Exercise directions >> Below are the records. Retype exactly the lines between the lines holding "Click the share upload arrow icon" and "Task: Select line number 16 in the gutter", inclusive.

Extracted data >>
####

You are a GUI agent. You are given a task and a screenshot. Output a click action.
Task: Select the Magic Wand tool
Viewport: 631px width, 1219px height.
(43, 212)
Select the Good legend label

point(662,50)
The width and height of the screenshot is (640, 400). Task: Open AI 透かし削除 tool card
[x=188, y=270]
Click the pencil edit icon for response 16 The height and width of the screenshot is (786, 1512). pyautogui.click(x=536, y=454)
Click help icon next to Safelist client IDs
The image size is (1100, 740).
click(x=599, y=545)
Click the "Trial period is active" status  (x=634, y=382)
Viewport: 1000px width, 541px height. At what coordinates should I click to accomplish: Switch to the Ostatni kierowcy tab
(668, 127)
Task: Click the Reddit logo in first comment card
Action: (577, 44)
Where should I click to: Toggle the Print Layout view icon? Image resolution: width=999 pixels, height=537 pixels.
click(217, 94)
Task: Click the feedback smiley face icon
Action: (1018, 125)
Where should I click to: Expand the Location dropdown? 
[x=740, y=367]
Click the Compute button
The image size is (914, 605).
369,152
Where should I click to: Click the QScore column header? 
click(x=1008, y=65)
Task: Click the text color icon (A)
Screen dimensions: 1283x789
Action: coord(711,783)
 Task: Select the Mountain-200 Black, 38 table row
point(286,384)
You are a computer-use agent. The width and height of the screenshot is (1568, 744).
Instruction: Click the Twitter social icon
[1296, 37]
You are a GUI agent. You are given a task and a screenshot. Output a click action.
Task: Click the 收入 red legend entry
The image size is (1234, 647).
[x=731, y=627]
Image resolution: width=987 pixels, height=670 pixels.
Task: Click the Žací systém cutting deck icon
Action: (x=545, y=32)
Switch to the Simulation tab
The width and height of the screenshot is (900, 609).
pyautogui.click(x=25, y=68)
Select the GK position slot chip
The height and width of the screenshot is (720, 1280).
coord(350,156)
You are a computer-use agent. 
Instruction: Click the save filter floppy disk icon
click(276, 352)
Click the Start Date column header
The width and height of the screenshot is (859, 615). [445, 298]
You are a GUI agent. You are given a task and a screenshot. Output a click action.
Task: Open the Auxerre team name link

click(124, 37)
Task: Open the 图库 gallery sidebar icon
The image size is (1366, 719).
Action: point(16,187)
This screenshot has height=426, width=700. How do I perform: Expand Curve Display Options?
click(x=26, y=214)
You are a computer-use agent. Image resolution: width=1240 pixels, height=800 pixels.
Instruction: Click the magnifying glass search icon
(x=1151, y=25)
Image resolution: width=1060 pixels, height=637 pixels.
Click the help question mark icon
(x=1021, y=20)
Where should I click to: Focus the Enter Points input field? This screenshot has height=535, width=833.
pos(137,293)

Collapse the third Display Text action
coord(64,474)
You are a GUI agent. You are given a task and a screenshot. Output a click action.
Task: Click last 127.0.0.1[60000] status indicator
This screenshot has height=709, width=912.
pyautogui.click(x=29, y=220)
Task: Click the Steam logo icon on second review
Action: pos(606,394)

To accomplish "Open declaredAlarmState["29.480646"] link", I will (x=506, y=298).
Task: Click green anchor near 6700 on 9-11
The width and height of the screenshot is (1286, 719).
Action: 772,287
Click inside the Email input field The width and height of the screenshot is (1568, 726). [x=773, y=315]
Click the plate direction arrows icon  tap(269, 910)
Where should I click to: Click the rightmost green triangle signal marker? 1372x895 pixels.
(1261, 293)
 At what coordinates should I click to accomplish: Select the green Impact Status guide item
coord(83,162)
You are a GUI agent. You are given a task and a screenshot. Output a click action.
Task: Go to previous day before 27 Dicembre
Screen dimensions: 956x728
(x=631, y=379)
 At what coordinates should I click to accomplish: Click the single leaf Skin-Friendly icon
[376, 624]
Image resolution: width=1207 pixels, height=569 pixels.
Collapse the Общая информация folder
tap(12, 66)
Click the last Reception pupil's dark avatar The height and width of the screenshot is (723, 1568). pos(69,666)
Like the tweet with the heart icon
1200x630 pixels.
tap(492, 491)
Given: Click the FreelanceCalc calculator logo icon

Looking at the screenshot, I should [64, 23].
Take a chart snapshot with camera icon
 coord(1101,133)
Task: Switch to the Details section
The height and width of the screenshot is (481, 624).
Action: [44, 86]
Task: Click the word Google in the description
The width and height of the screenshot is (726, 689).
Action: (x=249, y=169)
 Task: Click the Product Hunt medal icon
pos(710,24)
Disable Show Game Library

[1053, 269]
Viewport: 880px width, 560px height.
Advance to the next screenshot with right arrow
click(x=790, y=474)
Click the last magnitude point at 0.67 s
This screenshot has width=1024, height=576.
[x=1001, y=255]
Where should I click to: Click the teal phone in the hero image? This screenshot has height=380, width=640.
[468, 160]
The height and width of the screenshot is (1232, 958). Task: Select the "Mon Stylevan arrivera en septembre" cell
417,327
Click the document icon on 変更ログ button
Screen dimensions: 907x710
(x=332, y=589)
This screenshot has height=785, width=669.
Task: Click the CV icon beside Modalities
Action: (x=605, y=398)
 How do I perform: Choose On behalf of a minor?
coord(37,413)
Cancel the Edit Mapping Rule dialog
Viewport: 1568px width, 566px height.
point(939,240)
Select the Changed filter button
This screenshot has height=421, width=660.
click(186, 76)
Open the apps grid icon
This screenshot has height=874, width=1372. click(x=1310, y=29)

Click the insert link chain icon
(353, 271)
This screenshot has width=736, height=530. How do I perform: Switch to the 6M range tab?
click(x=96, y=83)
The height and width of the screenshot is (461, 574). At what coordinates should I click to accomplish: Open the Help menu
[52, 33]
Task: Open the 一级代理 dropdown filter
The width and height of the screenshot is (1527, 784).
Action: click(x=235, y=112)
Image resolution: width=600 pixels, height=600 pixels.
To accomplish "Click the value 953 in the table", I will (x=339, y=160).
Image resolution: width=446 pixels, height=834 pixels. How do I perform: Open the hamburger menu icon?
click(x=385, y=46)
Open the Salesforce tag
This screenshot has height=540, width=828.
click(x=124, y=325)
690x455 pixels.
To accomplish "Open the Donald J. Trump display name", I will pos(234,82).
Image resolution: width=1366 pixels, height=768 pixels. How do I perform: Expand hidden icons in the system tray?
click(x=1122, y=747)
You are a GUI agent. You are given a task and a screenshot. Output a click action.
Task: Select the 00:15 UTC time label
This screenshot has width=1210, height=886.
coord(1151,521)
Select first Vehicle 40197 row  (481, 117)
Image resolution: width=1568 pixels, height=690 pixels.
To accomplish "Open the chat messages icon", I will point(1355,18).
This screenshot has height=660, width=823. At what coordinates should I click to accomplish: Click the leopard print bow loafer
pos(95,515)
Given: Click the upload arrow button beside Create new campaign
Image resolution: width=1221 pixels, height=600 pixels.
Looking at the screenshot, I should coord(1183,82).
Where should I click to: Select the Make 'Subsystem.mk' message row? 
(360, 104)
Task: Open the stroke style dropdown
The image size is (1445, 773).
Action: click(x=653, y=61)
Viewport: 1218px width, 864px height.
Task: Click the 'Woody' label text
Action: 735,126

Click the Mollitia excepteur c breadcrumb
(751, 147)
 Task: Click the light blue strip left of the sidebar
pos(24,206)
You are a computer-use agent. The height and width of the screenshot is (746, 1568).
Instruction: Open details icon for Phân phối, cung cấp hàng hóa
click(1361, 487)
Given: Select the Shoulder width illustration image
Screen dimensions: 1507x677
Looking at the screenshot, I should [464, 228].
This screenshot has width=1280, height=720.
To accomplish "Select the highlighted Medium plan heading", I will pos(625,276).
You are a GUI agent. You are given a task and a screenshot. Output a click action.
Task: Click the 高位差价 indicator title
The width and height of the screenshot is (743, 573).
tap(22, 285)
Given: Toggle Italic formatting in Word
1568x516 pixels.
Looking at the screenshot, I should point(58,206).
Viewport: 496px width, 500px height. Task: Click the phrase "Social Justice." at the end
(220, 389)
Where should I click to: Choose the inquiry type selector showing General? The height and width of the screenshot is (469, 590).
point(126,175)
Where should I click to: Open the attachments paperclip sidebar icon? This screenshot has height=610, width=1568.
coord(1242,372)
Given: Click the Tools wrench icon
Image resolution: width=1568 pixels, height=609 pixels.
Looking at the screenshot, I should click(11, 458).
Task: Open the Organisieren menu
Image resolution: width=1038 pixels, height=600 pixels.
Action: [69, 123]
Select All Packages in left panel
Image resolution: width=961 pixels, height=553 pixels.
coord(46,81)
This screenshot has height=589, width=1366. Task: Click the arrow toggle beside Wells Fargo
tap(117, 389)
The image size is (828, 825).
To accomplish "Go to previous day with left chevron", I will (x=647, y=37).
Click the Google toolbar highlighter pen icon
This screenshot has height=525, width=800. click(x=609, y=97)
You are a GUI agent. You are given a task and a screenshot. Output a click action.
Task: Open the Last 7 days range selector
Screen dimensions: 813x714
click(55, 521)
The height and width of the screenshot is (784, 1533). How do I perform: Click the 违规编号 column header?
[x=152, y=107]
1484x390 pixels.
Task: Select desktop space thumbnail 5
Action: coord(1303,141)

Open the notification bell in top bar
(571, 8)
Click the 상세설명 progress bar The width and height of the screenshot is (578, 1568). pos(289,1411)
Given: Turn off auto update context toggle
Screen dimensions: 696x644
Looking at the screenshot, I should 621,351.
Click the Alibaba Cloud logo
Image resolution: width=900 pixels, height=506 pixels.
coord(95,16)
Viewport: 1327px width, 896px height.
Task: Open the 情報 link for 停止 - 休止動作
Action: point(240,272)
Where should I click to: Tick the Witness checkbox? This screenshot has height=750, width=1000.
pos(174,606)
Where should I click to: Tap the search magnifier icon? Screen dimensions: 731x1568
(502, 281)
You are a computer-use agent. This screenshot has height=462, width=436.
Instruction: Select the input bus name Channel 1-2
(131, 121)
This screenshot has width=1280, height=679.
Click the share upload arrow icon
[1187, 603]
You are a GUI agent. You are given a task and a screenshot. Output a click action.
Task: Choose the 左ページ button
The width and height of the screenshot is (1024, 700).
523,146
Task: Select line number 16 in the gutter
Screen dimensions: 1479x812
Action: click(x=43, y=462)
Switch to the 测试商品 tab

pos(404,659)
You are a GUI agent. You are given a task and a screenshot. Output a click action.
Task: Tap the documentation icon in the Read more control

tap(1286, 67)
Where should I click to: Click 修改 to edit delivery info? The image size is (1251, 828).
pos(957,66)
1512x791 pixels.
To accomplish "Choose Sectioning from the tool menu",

####

Written answer >>
Click the share upload arrow icon
[1187, 603]
You are a GUI agent. You are given a task and a screenshot. Output a click action.
Task: Choose the 左ページ button
The width and height of the screenshot is (1024, 700).
523,146
Task: Select line number 16 in the gutter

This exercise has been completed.